◆ **Data extracts**
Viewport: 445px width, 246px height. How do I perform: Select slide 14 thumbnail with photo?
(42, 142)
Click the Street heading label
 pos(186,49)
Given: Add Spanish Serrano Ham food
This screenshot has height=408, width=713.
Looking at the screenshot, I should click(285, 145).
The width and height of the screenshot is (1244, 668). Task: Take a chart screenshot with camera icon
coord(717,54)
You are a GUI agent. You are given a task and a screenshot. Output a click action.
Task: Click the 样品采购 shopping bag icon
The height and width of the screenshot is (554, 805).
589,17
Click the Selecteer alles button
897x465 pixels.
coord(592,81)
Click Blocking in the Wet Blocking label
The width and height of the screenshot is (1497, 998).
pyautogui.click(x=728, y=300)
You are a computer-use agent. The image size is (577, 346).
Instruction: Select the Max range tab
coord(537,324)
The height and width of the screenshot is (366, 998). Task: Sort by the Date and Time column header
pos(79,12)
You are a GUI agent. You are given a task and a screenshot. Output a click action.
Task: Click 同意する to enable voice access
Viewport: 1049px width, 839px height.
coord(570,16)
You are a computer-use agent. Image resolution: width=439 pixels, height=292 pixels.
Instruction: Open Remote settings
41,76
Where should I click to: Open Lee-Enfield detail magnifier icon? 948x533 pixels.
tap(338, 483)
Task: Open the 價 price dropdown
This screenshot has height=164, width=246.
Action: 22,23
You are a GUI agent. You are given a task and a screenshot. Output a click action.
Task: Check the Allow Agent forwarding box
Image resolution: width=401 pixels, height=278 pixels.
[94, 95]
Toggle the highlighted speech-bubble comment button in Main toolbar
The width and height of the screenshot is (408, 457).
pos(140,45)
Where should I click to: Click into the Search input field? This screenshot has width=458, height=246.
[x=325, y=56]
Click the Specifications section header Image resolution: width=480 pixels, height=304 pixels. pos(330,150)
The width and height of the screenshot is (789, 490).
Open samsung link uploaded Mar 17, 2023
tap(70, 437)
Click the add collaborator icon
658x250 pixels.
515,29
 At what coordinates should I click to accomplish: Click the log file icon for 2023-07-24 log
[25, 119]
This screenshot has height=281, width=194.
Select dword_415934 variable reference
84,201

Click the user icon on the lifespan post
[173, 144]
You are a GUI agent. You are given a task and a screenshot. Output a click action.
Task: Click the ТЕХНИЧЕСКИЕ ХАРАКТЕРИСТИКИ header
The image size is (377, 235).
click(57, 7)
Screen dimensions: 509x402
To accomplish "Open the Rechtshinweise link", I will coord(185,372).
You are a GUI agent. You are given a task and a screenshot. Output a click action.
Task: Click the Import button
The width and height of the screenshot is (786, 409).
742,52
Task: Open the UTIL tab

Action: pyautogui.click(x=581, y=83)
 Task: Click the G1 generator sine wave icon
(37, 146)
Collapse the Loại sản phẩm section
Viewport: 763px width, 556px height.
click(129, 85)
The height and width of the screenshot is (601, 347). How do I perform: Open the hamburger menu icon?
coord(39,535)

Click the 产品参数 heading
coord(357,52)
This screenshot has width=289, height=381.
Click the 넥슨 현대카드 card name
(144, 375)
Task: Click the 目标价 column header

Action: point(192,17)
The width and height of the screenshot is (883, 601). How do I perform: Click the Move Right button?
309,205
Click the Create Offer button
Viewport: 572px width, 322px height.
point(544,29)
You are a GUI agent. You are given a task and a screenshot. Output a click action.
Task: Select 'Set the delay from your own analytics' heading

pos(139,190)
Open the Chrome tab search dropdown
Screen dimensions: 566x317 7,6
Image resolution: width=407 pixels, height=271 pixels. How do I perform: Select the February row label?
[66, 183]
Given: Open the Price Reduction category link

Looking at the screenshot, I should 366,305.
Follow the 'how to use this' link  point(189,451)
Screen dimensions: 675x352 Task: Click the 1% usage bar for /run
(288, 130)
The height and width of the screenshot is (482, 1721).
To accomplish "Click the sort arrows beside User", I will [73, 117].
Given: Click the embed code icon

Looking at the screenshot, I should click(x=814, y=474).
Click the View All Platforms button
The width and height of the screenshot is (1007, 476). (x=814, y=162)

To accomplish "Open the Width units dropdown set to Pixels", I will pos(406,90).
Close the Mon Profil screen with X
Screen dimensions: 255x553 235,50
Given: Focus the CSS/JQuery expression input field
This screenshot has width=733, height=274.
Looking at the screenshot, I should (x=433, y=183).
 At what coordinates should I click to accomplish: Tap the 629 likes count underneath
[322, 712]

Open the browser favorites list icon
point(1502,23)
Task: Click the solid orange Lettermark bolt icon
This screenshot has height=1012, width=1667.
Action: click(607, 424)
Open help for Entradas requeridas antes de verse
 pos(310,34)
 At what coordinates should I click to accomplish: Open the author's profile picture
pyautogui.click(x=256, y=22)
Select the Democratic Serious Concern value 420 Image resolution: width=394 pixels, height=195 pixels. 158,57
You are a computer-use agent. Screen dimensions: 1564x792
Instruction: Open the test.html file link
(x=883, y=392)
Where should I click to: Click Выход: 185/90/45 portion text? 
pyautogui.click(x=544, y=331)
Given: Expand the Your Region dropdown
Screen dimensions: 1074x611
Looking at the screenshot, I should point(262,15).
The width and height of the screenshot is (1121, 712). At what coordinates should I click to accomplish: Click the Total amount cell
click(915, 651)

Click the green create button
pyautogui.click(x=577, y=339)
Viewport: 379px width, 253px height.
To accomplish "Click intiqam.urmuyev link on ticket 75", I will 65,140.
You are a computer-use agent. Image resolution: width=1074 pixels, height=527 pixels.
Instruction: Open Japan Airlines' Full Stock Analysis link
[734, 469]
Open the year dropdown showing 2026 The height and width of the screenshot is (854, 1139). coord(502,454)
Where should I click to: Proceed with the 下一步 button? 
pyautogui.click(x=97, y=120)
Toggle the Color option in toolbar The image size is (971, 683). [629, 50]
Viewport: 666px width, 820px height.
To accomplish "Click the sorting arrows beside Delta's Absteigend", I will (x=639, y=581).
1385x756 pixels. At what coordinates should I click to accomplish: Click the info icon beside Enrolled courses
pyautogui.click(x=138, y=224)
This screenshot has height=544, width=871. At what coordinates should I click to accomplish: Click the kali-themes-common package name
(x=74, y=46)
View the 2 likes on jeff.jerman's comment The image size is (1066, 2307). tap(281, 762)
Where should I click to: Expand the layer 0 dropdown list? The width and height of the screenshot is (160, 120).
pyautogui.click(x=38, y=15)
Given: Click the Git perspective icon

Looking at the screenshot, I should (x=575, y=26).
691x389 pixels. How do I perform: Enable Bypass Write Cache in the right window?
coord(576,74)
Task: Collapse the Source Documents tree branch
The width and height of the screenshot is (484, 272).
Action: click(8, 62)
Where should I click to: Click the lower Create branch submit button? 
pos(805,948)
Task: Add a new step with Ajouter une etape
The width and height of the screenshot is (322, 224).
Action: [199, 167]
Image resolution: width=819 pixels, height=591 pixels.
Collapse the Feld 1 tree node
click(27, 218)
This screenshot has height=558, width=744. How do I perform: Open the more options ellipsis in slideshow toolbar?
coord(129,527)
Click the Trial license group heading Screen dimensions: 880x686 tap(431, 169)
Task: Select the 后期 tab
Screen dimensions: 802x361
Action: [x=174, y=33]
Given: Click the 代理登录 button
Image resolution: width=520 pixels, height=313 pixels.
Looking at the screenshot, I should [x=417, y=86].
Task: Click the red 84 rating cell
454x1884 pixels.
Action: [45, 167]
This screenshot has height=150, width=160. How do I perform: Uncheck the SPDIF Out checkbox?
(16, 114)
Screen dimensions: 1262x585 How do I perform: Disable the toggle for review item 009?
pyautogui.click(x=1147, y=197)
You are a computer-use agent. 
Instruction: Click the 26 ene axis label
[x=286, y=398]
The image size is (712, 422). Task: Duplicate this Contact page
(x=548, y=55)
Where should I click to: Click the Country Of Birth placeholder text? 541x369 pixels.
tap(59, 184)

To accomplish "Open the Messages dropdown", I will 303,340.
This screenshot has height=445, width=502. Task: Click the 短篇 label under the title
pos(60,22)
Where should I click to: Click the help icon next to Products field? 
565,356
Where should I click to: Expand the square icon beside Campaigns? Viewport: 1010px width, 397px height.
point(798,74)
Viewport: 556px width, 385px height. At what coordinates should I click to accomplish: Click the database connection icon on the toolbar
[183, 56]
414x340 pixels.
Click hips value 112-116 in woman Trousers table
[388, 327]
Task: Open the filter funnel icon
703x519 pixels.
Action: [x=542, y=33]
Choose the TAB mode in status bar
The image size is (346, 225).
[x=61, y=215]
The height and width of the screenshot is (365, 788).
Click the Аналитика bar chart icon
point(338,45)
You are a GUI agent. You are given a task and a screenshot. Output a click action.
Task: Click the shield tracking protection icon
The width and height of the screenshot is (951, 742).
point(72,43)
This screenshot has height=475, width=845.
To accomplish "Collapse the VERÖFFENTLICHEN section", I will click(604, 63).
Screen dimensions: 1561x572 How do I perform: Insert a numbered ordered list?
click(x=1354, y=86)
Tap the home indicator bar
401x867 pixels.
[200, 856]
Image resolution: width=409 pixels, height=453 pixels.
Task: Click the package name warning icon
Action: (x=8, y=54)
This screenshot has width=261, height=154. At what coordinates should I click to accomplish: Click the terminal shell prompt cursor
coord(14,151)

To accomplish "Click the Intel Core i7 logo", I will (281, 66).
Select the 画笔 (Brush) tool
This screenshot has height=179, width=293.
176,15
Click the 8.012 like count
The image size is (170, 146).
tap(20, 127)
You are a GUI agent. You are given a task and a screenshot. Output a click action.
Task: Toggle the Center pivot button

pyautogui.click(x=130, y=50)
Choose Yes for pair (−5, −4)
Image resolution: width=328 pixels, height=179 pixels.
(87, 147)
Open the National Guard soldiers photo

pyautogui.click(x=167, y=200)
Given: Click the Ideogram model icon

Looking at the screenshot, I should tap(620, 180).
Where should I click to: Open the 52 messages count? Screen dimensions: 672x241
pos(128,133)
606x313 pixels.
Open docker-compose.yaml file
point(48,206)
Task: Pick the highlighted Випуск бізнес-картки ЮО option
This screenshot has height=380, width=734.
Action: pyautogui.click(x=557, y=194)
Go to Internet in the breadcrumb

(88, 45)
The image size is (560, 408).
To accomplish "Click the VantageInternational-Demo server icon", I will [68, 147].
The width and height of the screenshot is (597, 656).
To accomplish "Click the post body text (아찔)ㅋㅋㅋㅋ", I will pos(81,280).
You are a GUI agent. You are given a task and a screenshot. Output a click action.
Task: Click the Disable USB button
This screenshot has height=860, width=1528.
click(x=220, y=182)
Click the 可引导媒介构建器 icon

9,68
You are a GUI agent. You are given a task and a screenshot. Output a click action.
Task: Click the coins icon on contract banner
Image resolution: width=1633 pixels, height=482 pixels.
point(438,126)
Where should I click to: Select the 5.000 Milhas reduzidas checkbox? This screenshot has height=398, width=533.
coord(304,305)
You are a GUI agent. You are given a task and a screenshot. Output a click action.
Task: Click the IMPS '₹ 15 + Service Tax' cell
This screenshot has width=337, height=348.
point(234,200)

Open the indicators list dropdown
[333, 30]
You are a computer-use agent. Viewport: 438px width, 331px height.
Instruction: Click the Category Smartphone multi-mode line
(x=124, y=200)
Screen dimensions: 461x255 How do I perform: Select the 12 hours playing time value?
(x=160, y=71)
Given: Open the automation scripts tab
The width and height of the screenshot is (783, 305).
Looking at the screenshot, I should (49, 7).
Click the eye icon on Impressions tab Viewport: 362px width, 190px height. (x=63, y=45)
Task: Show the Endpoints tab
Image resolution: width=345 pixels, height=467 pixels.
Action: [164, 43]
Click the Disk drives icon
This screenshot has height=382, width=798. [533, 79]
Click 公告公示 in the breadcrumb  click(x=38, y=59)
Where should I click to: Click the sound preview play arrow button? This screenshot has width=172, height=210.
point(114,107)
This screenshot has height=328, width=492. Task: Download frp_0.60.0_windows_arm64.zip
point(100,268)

◆ **Work item**
Extract from the material all lines containing the string "section".

◆ **Exercise answer**
Click the Specifications section header Image resolution: width=480 pixels, height=304 pixels. pos(330,150)
Collapse the Loại sản phẩm section
To accomplish "Collapse the VERÖFFENTLICHEN section", I will click(604, 63).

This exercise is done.